[英]How to draw a graph with different sized nodes Networkx
I calculated degree centrality for the nodes with the weight of the links between the nodes.我用节点之间链接的权重计算了节点的度中心性。 The next task is to draw a graph with nodes of different sizes.下一个任务是绘制具有不同大小节点的图形。 For example, if the degree centrality > 4, the node size = 1500, if < 4 = 500. Help understand where the error is.比如度中心度>4,节点大小=1500,如果<4=500。帮助理解错误在哪里。
import matplotlib.pyplot as plt
import networkx as nx
import numpy as np
A = [[0, 1.51, 0, 1.71, 0],
[0, 0, 2.11, 1.81, 2.31],
[0, 0, 0, 1.31, 1.41],
[0, 0, 0, 0, 1.11],
[0, 0, 0, 0, 0]]
G = nx.from_numpy_matrix(np.matrix(A), create_using=nx.DiGraph)

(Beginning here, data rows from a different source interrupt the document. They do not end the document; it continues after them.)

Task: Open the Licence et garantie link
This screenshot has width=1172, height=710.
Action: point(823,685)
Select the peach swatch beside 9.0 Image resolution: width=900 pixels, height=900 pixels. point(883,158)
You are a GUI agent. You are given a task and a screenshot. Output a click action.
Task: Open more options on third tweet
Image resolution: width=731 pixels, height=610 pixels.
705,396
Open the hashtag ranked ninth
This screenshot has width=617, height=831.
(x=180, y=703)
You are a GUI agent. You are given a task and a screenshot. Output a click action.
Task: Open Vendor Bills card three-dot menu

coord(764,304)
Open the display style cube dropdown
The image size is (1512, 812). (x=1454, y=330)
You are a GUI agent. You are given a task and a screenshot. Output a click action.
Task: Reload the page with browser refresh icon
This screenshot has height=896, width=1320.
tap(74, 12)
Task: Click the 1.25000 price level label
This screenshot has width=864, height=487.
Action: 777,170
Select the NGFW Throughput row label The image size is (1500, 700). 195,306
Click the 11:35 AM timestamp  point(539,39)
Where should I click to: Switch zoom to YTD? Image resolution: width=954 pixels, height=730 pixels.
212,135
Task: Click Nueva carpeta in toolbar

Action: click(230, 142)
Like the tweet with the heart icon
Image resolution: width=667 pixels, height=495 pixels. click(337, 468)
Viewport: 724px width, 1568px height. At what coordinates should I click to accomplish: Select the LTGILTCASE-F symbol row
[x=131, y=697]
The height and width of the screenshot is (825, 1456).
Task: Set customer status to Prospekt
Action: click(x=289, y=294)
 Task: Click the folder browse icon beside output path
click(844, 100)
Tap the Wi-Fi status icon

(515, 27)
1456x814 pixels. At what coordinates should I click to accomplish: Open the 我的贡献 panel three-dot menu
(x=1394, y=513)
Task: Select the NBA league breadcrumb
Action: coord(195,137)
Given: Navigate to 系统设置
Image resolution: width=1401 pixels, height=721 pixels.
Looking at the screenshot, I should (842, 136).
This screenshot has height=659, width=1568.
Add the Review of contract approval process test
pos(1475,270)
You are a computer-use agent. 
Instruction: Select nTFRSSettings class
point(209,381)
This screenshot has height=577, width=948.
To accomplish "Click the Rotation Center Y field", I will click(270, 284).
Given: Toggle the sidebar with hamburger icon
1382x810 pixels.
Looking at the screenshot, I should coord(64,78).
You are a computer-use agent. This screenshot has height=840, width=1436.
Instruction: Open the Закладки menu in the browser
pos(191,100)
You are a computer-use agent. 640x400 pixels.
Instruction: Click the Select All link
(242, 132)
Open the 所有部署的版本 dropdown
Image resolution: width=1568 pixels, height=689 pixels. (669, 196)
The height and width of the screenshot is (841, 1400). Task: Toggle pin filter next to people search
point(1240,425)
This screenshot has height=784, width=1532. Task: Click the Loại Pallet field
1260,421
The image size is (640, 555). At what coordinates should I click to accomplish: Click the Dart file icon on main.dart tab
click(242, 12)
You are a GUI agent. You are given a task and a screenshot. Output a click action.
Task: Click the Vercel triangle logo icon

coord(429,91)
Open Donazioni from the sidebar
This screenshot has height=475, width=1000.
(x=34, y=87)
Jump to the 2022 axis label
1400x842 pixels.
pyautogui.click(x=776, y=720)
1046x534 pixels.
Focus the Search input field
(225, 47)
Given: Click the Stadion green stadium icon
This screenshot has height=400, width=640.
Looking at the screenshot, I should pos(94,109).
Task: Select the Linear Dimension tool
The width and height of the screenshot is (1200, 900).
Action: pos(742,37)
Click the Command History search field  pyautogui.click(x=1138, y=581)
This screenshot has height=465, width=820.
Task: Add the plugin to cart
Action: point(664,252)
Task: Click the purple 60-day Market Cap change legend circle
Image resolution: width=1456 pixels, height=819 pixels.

layout = nx.spring_layout(G)
labels = nx.get_edge_attributes(G, "weight")
# a list of the node labels in the right order
raw_labels = ["A1", "K2", "D3", "E4", "Z30"]
lab_node = dict(zip(G.nodes, raw_labels))
print("Degree centrality weight")
d = G.degree(weight='weight')
print(d)
for x in d:
if x[1] > 4:
large = x
print (large)
else:
small = x
print (small)
nx.draw(G, layout)
nx.draw_networkx_nodes(G, layout, edgelist=large, node_size=100)
nx.draw_networkx_nodes(G, layout, edgelist=small, node_size=1500)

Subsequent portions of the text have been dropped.